The Library of Nineveh
Ashurbanipal, the king of all Assyria, stood on his palace walls looking out over the city of Nineveh. He had spent years making Nineveh beautiful. It was his favorite city, and he was the strongest king in the world! He had built himself a magnificent palace, full of high, cool rooms hung with silk and painted with rich colors: royal blue, scarlet, and yellow as bright as the sun.
The fifteen great gates of Nineveh’s walls had been decorated with sculptures of bulls and lions and edged with gold. Carved pictures of Ashurbanipal’s conquests lined the walls of Nineveh’s greatest buildings. Canals brought water into the city, so that all Nineveh’s people could drink; and throughout Nineveh, Ashurbanipal had planted gardens of strange and beautiful plants, so that his subjects could wander through green grass and admire the trees and flowers from far away.“But it isn’t enough!” Ashurbanipal thought. “I have made this city beautiful, but will it last after I am dead? A hundred years from now, how will anyone know of my greatness?”
“Excuse me, sir.” A voice interrupted him. He turned to see one of his chief scribes, holding a clay tablet. The scribe held the tablet out. Ashurbanipal saw that it was covered with writing.
“Have you brought me a new book to read?” he asked. Ashurbanipal’s scribes, the men who were in charge of writing down all the events of his reign, knew that he loved to read. They were always on the lookout for new books for him. And in those days, books weren’t written on paper. They were carved into clay.
“We’ve found you a wonderful book!” the chief scribe said. “It’s a tale from the court of Hammurabi, the great king who ruled Babylon so long ago. No one has ever read it before! One of your men found it in the ruins of Babylon’s old walls, and kept it safe until we could bring it here to you.”
Ashurbanipal glanced down at the tablet.
This was indeed a find—a story from the days of a famous king of old. Now he could look forward to a good long evening of reading.That night, as Ashurbanipal sat in his room reading his new tablet by lamplight, he had an idea.
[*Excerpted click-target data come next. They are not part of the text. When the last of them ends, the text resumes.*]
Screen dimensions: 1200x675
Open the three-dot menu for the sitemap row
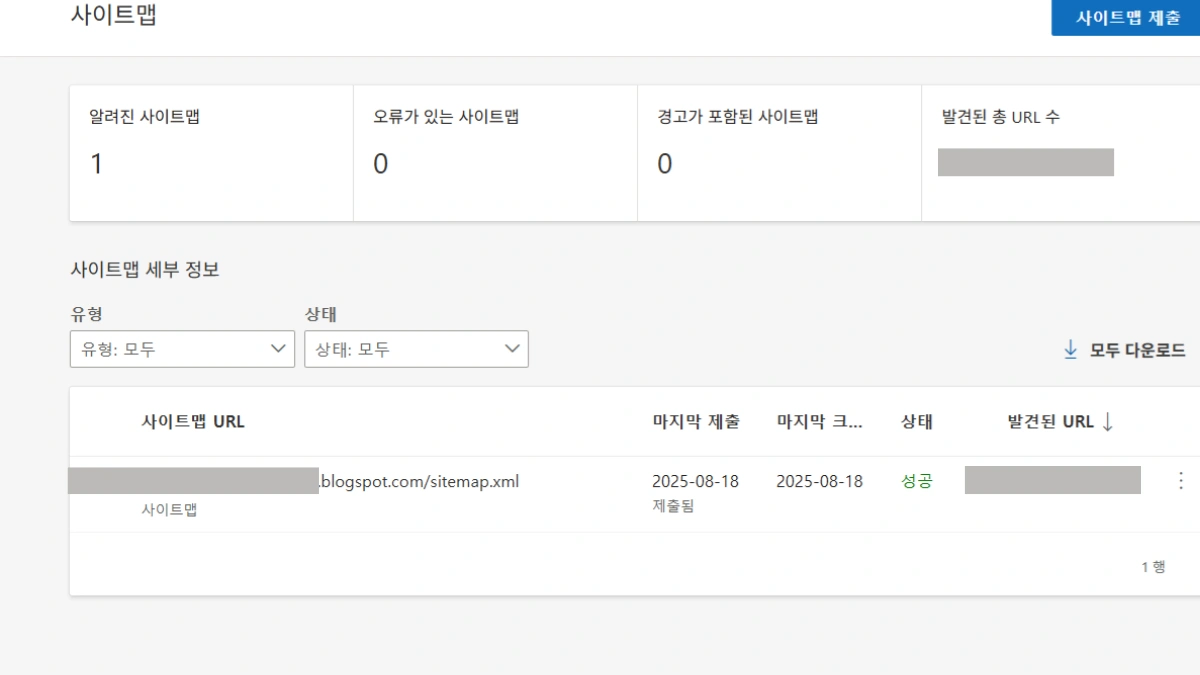tap(1180, 481)
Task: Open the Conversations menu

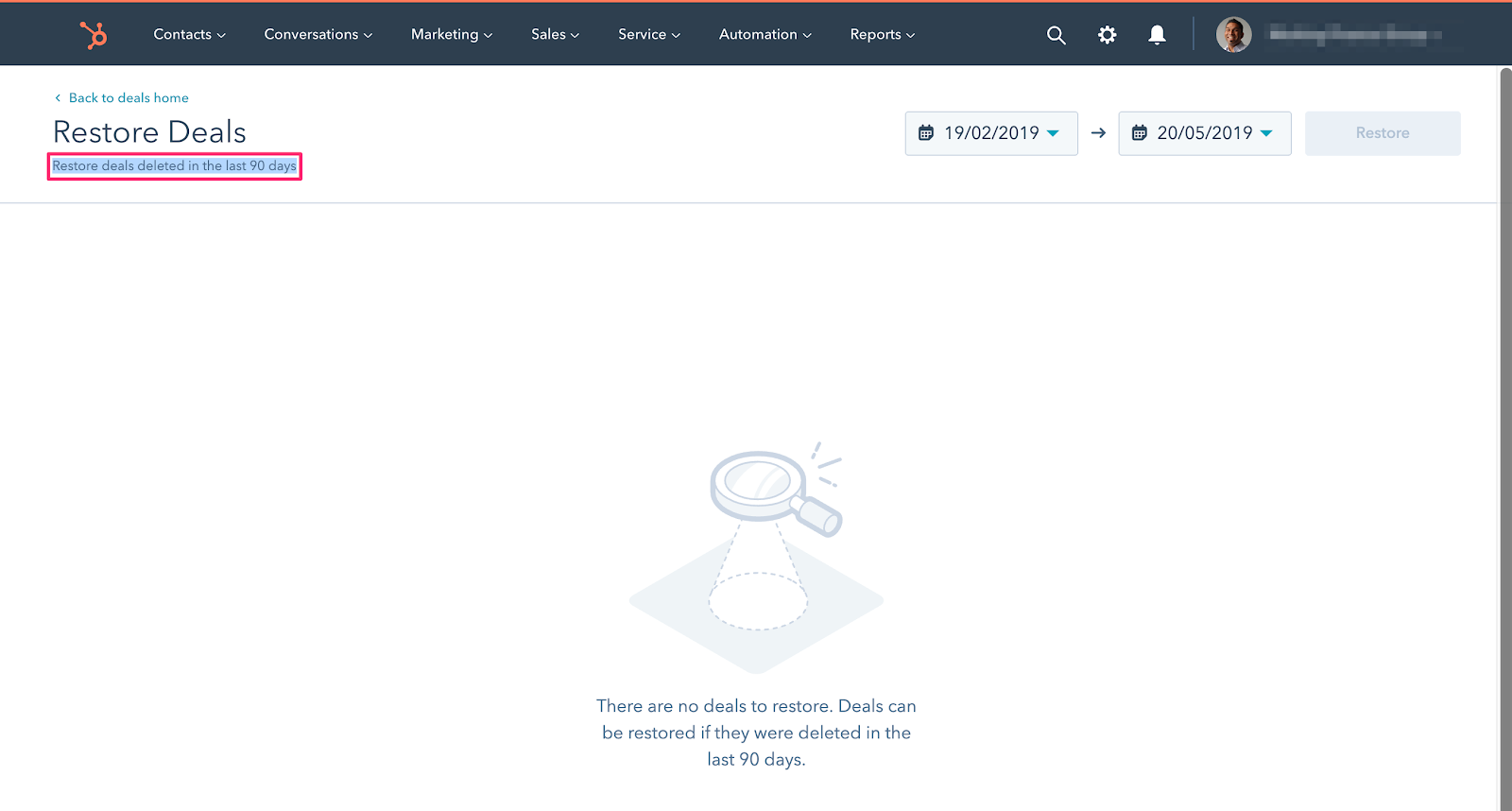Action: pos(318,35)
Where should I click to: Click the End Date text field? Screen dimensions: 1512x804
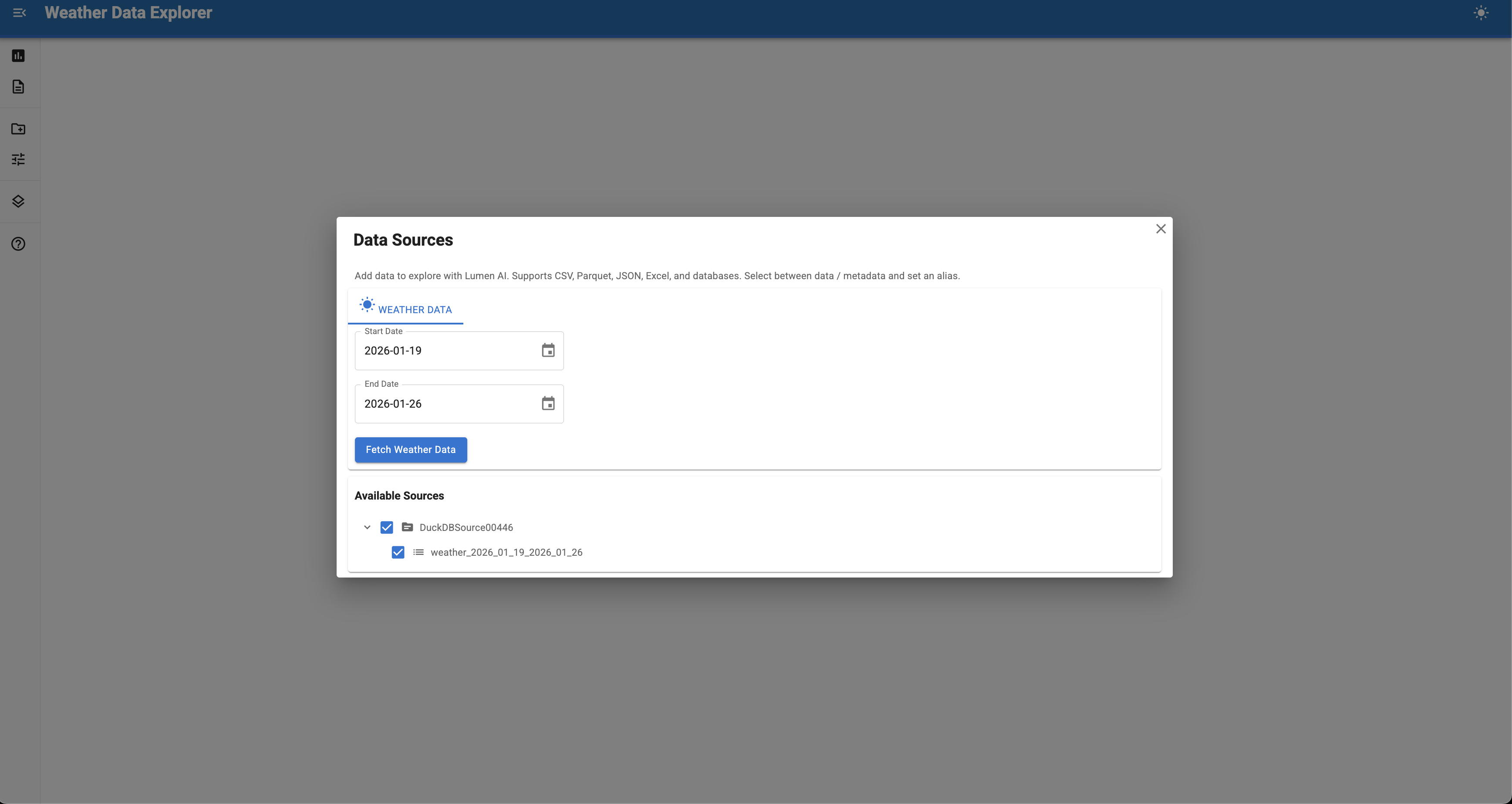pyautogui.click(x=446, y=404)
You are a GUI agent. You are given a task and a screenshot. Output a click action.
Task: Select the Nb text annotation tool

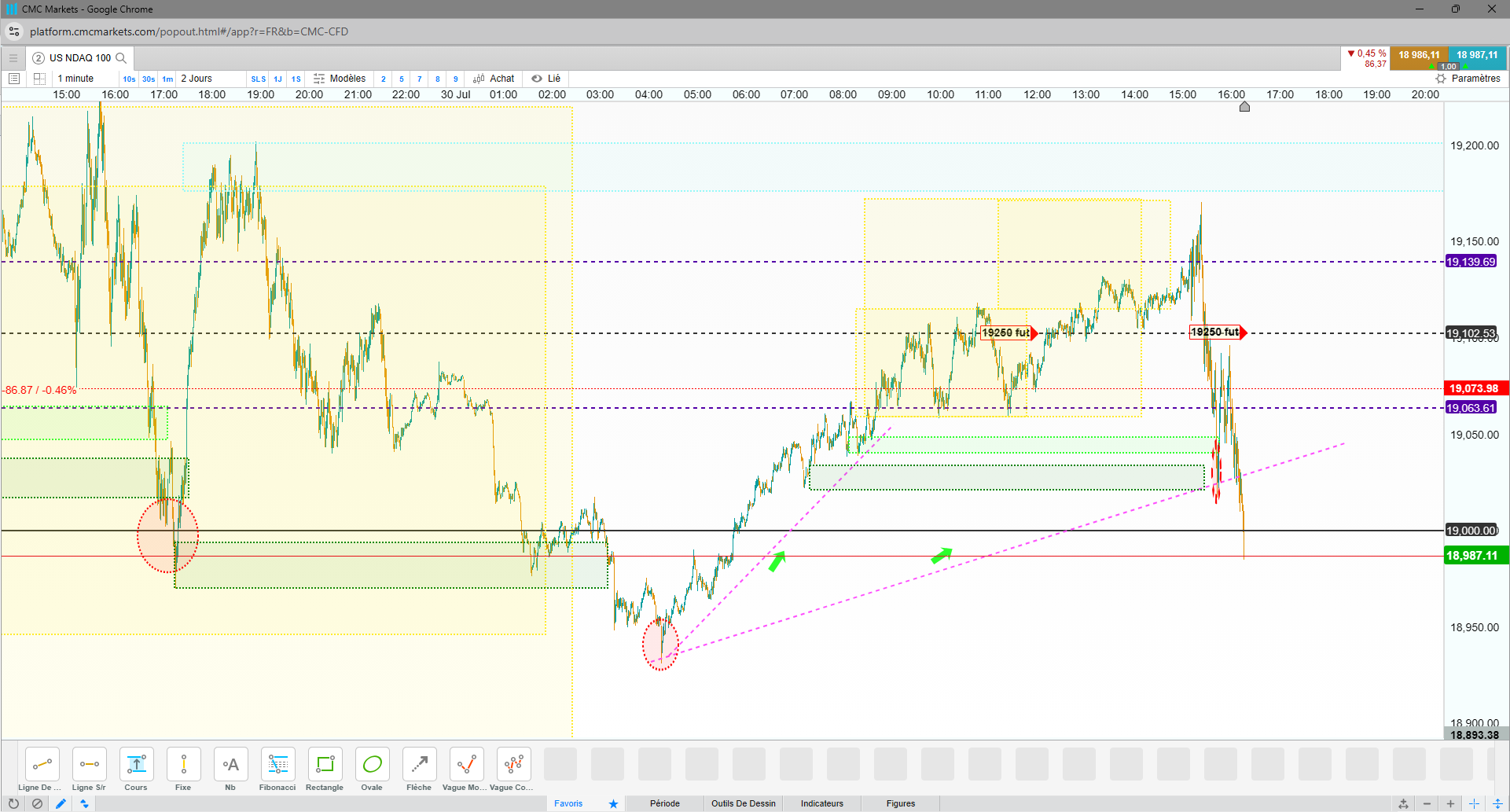(230, 770)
“How many of these tablets are left in the ruins of old cities?” he said to himself. “If they are not rescued, they will crumble away into dust. Then we’ll never know these stories from old times. What if I were to collect them all together, and keep them here in my palace? That would be a great project indeed! And then I would become known as the king who collected books—and people could read my books hundreds of years from now.”
Ashurbanipal set his new idea into action at once. He sent his scribes out into all parts of the vast kingdom of Assyria, ordering them to collect all the tablets they could find and bring them back to Nineveh. He commanded other scribes to go out and ask the people of Assyria to repeat the stories they had heard from their grandfathers and grandmothers. These stories had been told to children for centuries—but no one had ever written them down. Ashurbanipal’s scribes wrote them on clay tablets, so that they could be kept forever.
He ordered the priests of Assyria to write down the words of their prayers. The court astrologers wrote down the movements of the sun, moon and stars. The court doctors wrote down everything that they knew about illness and medicine. The court historians recorded all of the details of Ashurbanipal’s reign, and everything that they knew about the kings who had come before him.
All of those clay tablets were thick and heavy. So Ashurbanipal built more and more rooms to keep them in. Soon he had collected thousands and thousands of clay tablets full of stories, prayers, instructions, history, science, medicine, and law. He had created the first library in the world.
And Ashurbanipal’s wish came true. Although many of the tablets were destroyed in Assyria’s wars with other countries, some of them still survive today, thousands of years later. They can still be read. And because we have Ashurbanipal’s clay tablets, we remember him as the king who collected books—the first librarian ever.

Note to Parent: Assyria’s expansion took place between 1300–1200 BC/BCE; it reached its greatest extent under Tiglathpileser III (745–727 BC/BCE). Ashurbanipal, the last great Assyrian king, ruled 668–627 BC/BCE.